A titre liminaire, la cour relève que l'employeur n'a pas formé d'appel incident du jugement en ce qu'il l'a 'débouté de sa demande formulée à titre principal de prescription de l'action engagée par M. [G]' ni des chefs de dispositif du jugement l'ayant condamné à régler à M. [G] en deniers ou quittance les sommes de 77,14 euros outre 7,71 euros au titre des congés payés afférents pour la journée du 25 mai 2016, de 90,10 euros outre 9,01 euros au titre des congés payés afférents pour majoration d'heures de nuit, de 154,28 euros outre 15,42 euros au titre des congés payés afférents au titre des deux journées du 19 octobre 2016 et du 27 février 2017, de 1 112,74 euros au titre des majorations pour dépassements d'amplitude horaire journalière à 75%, outre 111,27 euros au titre des congés payés afférents, et de 800 euros au titre de l'article 700 du code de procédure civile, dont la cour n'est dès lors pas saisie.

Sur les demandes de rappels de salaire

Sur la journée du 14 octobre 2016

Le salarié expose que la journée du 14 octobre 2016 a été déduite de sa rémunération mensuelle comme étant une journée sans solde, qu'il a demandé oralement à son employeur de pouvoir bénéficier le 14 octobre 2016 d'une journée de congés payés, ce que lui permettait son solde de congés, qui était de 8,32, l'employeur ayant indiqué oralement être d'accord. L'employeur conteste avoir accordé ce jour de congé payé et fait valoir que si tel avait été le cas, il aurait modifié en contrepartie le solde de tout compte d'un jour.

Par des motifs pertinents que la cour adopte les premiers juges ont retenu que si ce jour doit être considéré comme un jour de congés payés, cela devait diminuer d'un montant équivalent le solde de congés payés versés à l'occasion du solde de tout compte. Or, le salarié ne conteste pas que cette journée ne lui a pas été décomptée de ses congés payés et a donc été réglée dans le cadre du solde de tout compte au titre des congés non pris.

Le jugement sera confirmé en ce qu'il a débouté le salarié de ce chef.

Sur la journée du 9 mars 2017

Le salarié expose qu'il était censé être en congé payé la journée du 9 mars 2017, que son service du 8 mars 2017 s'est terminé à 1 heure du matin le 9 mars, que dès lors la journée du 9 mars a été une journée travaillée et non de congé payé, qu'il ne s'agissait pas d'un simple repos, qui, en effet, sous certaines conditions peut être décompté en heure avec un commencement après minuit, que l'employeur devait s'organiser pour le faire travailler en dehors de ces 24 heures de congés payés et qu'aucune disposition de la convention collective ne permet de décompter autrement que par journée entière les jours de congés payés.
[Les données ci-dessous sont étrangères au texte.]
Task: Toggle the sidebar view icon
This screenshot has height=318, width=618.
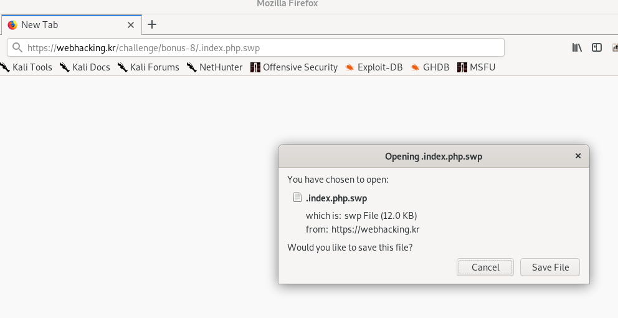Action: click(x=597, y=48)
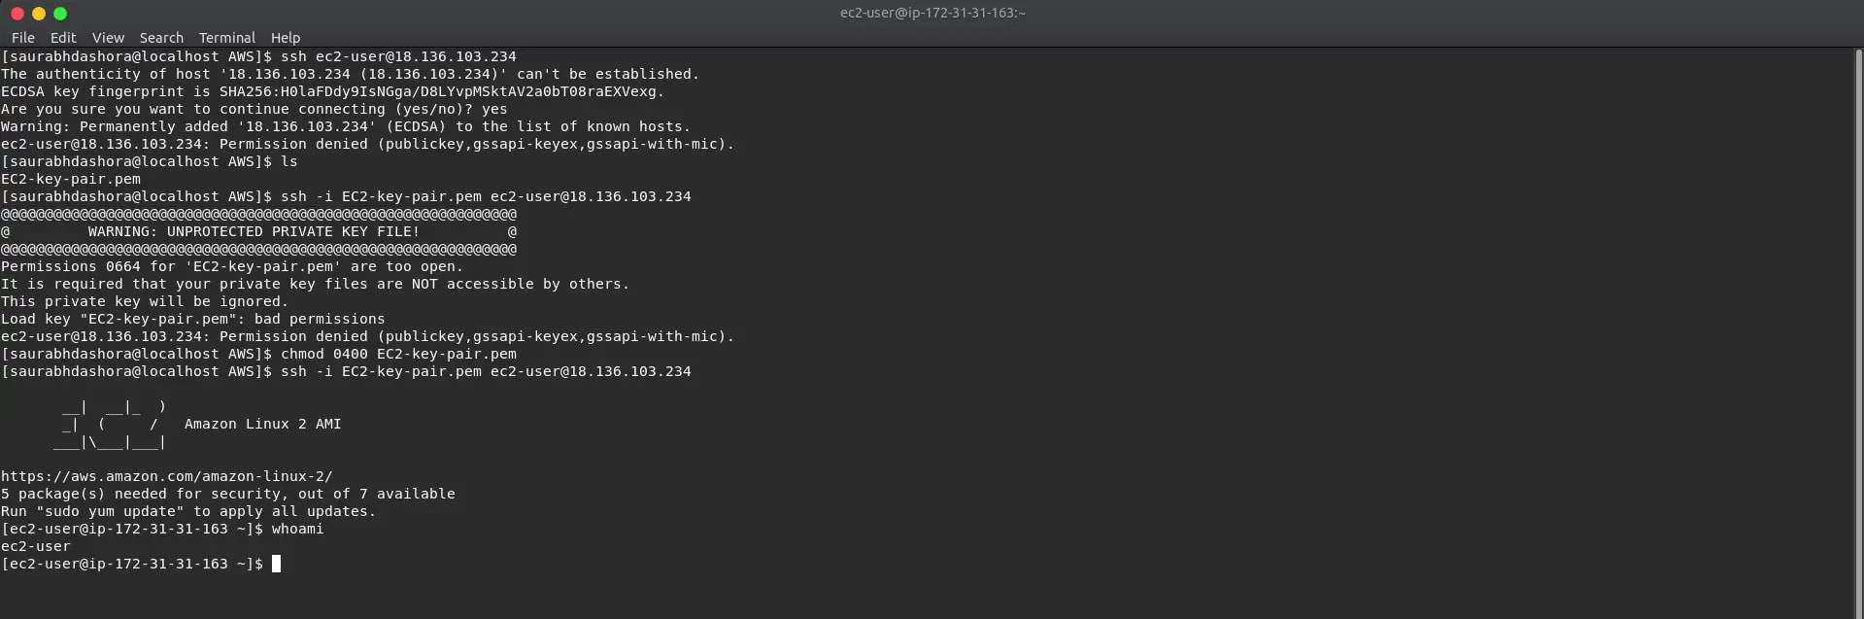Viewport: 1864px width, 619px height.
Task: Open the Edit menu
Action: click(63, 38)
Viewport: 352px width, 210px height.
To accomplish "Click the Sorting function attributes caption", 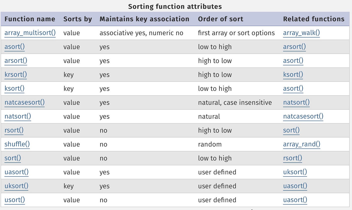I will point(175,6).
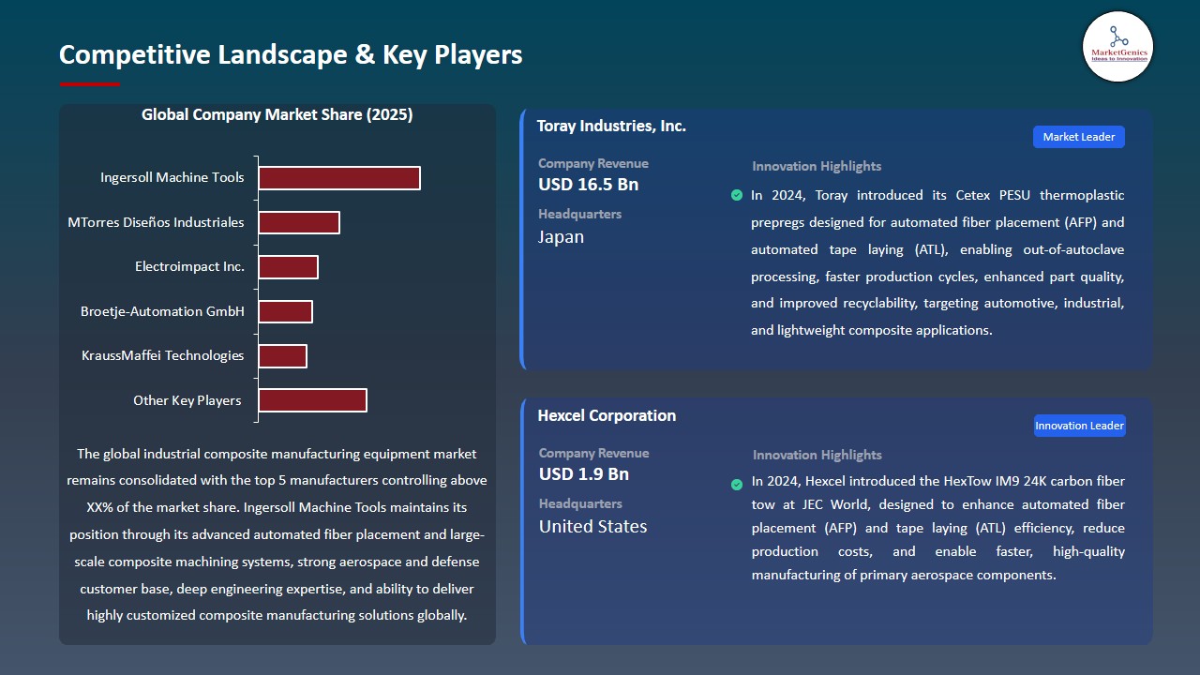Select the green checkmark beside Hexcel's highlight
Screen dimensions: 1200x675
point(737,485)
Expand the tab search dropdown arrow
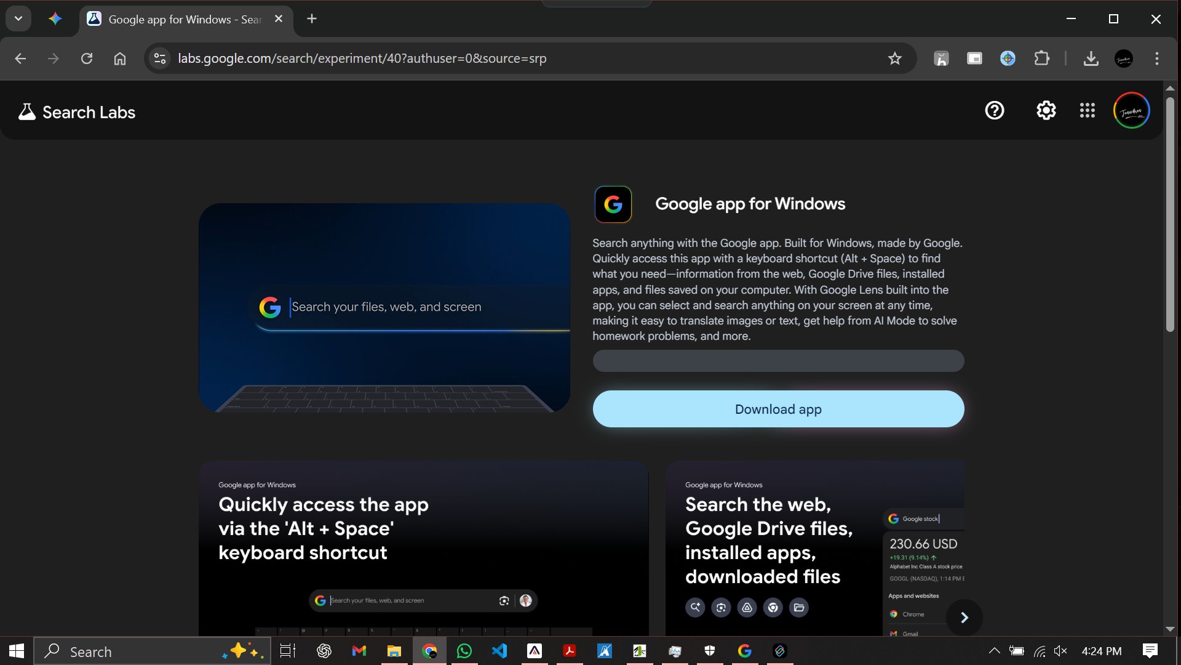Screen dimensions: 1181x665 [18, 19]
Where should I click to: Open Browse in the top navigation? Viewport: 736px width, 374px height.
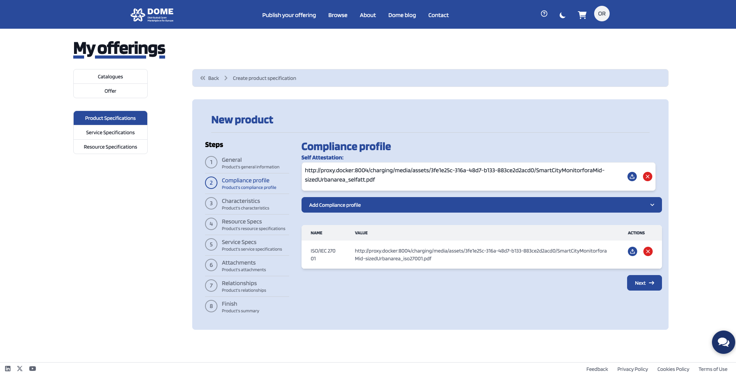[338, 15]
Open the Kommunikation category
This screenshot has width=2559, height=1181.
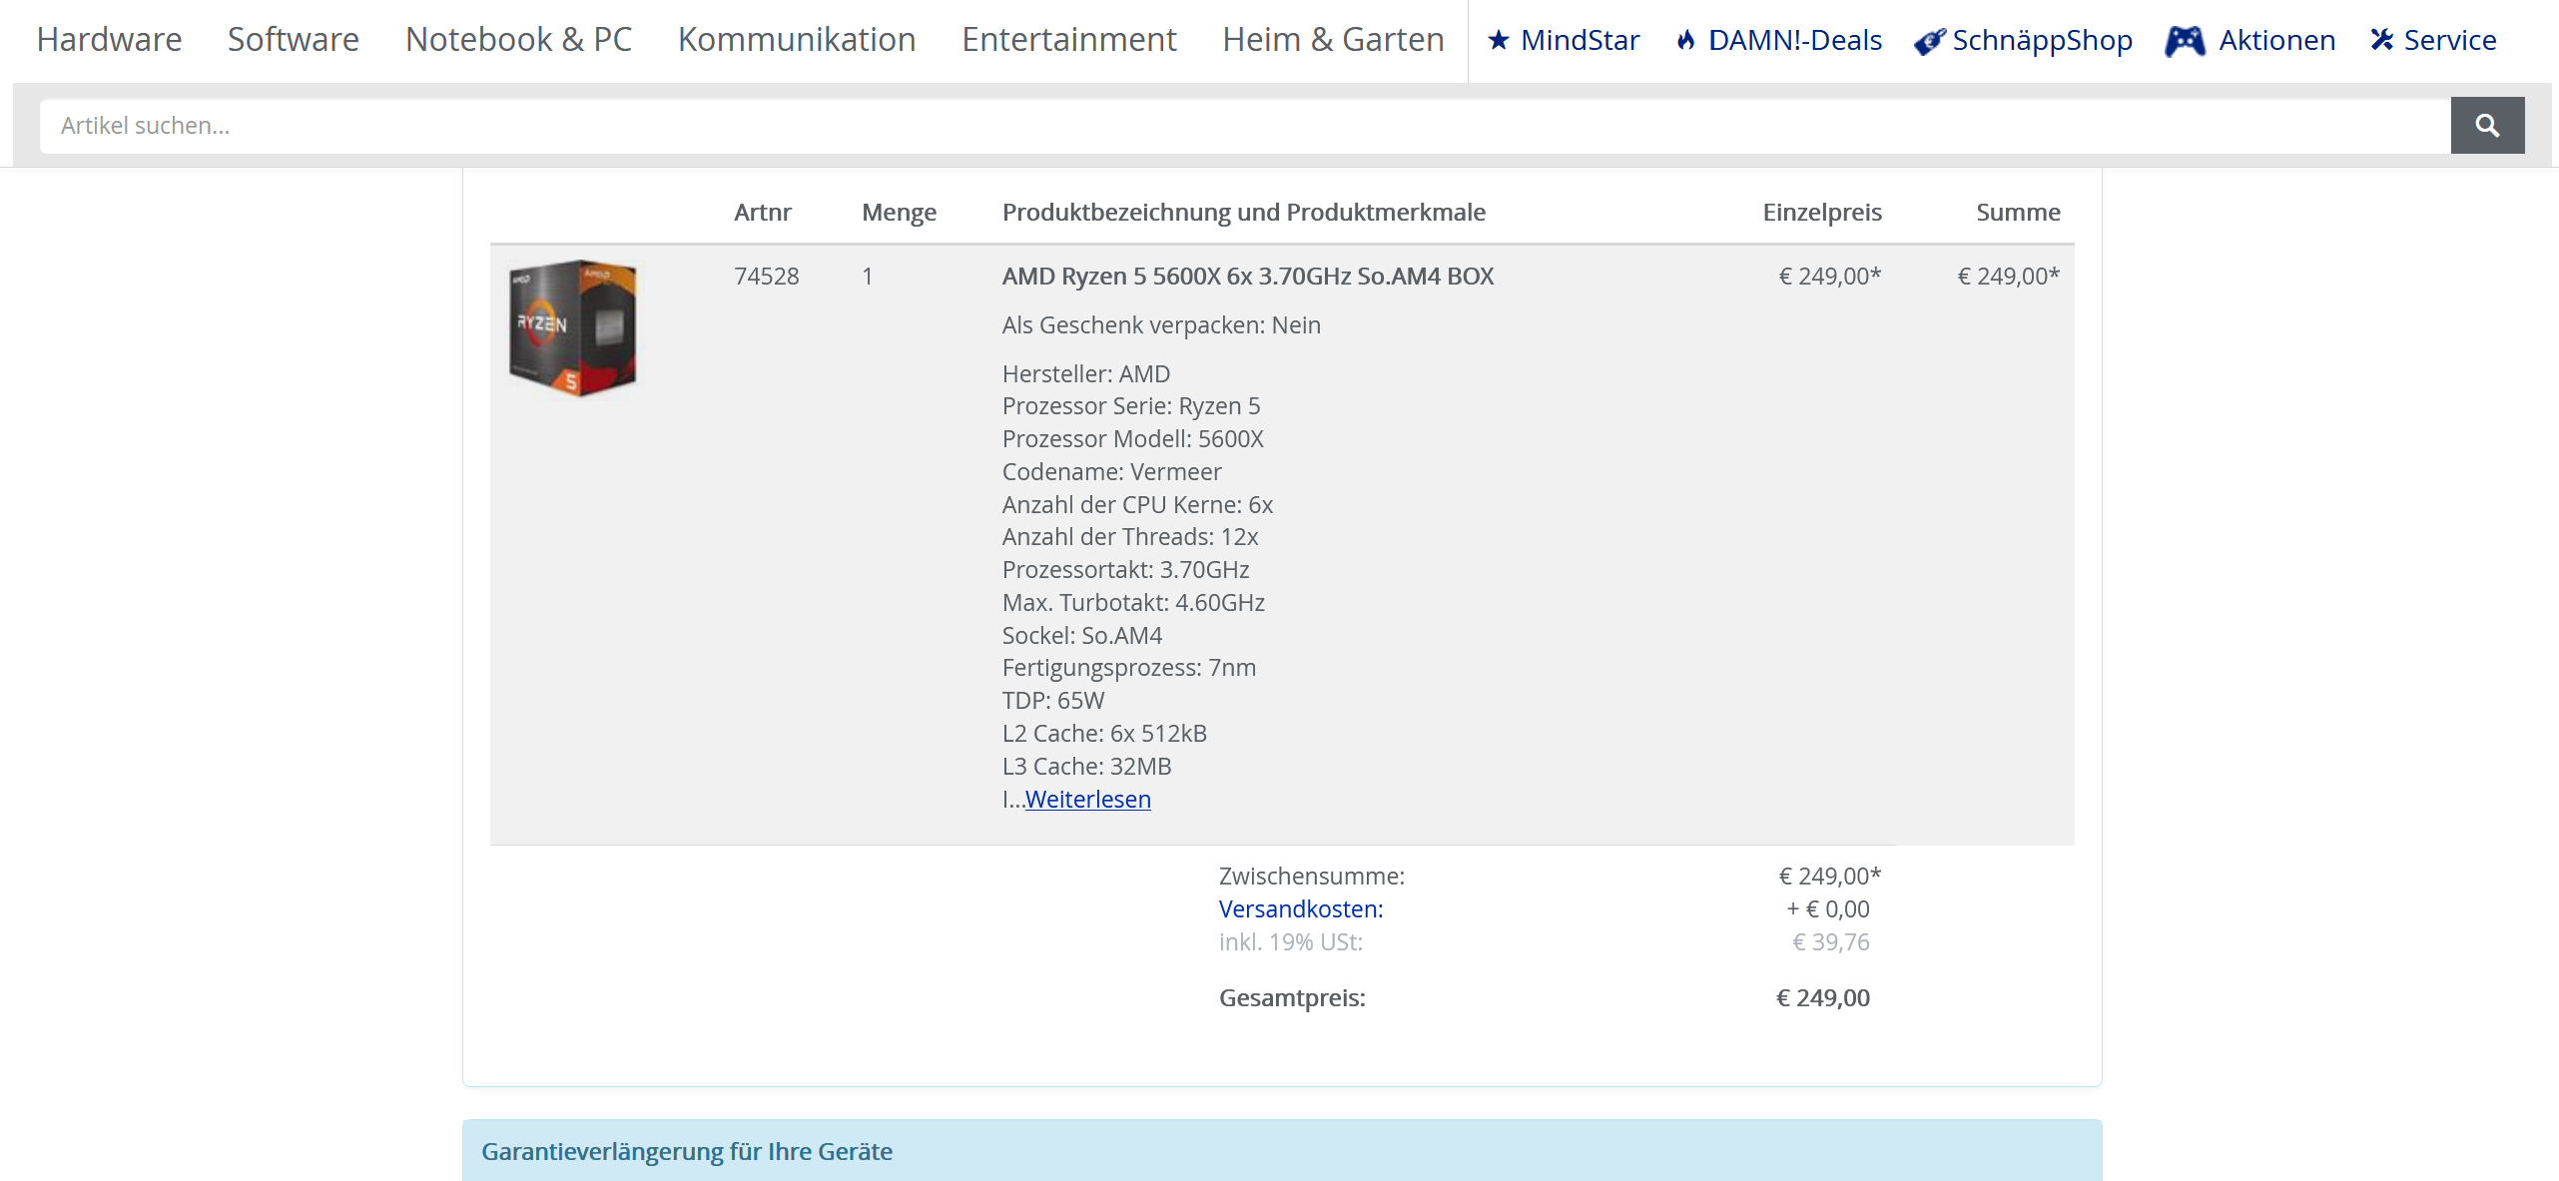[796, 40]
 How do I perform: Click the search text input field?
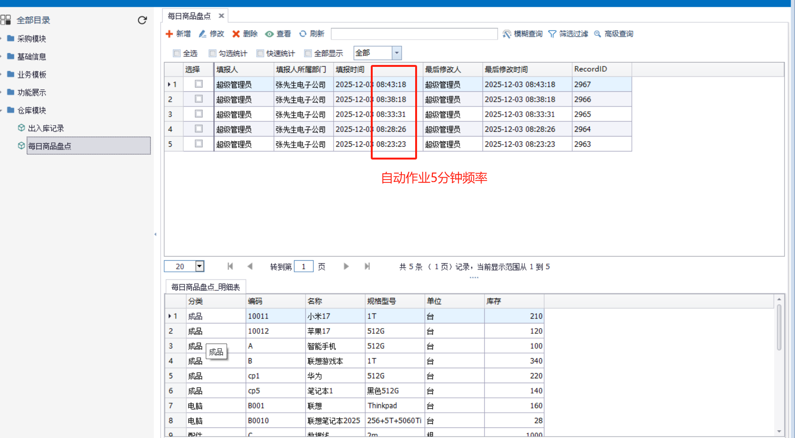point(414,34)
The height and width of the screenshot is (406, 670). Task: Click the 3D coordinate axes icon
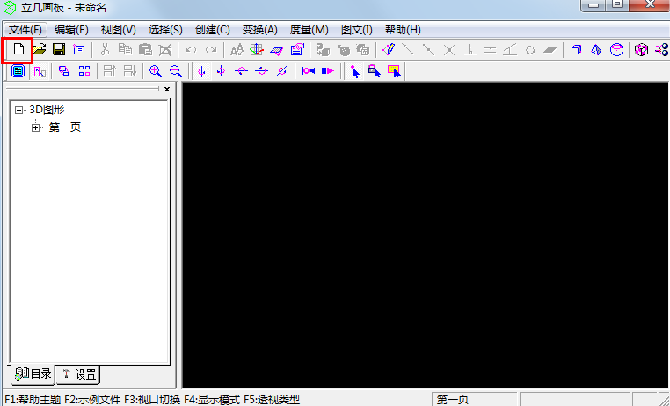[x=256, y=50]
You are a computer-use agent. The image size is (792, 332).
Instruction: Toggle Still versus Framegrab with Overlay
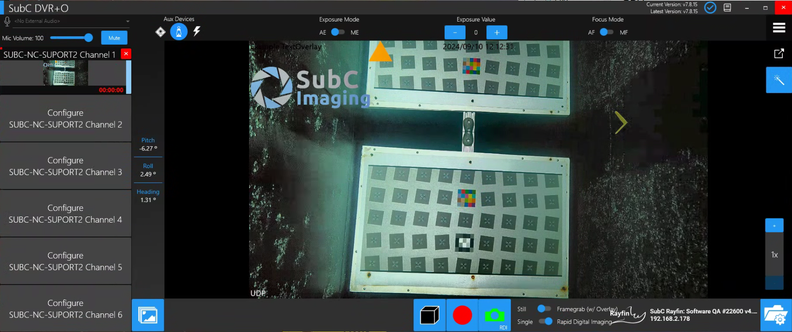pos(544,309)
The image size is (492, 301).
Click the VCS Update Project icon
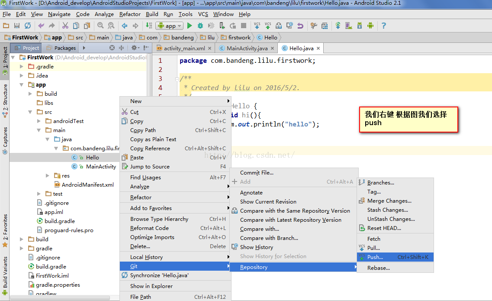tap(257, 26)
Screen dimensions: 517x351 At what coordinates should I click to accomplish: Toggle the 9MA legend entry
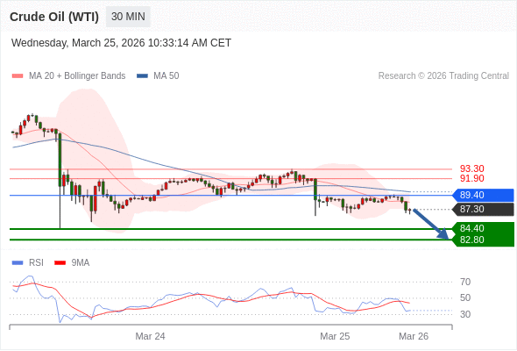click(x=72, y=263)
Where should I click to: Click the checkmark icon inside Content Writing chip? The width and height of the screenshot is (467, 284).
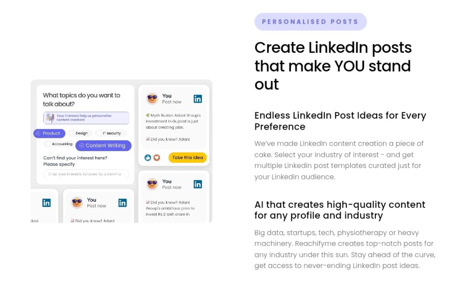pos(82,146)
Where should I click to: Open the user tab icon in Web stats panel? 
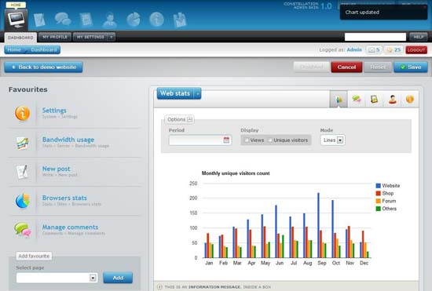click(x=392, y=99)
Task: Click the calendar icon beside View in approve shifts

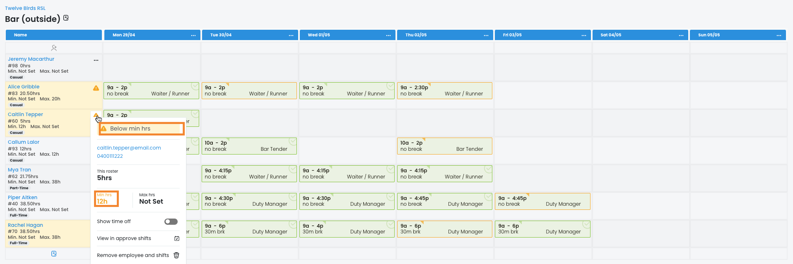Action: point(177,238)
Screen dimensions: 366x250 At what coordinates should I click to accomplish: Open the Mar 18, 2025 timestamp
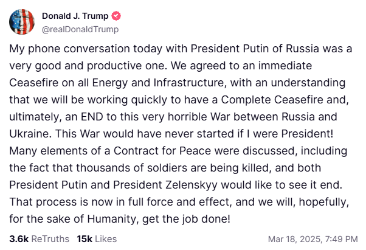(294, 238)
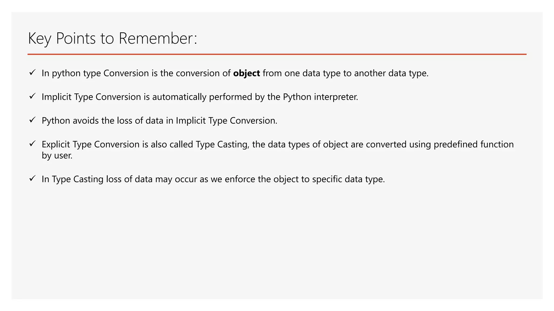554x311 pixels.
Task: Click the phrase 'predefined function' in the fourth bullet
Action: (473, 144)
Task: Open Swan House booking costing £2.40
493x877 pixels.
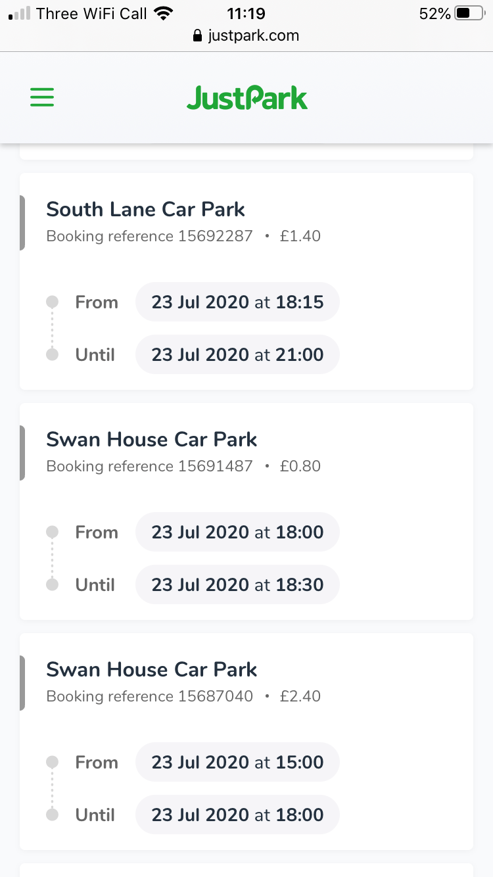Action: 151,670
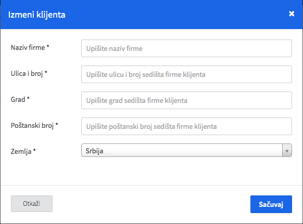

L'employeur objecte que le dépassement d'une heure ne saurait entraîner l'annulation de son congé payé du 9 mars 2017, que pour les salariés dont le service se trouve à cheval sur deux journées, les jours de congés ne se décomptent pas en jours calendaires (minuit à 24h) mais en prise de poste, que la pose d'un congé sur le 9 mars 2017 implique que ce jour,le salarié ne prenne pas son poste à 19h.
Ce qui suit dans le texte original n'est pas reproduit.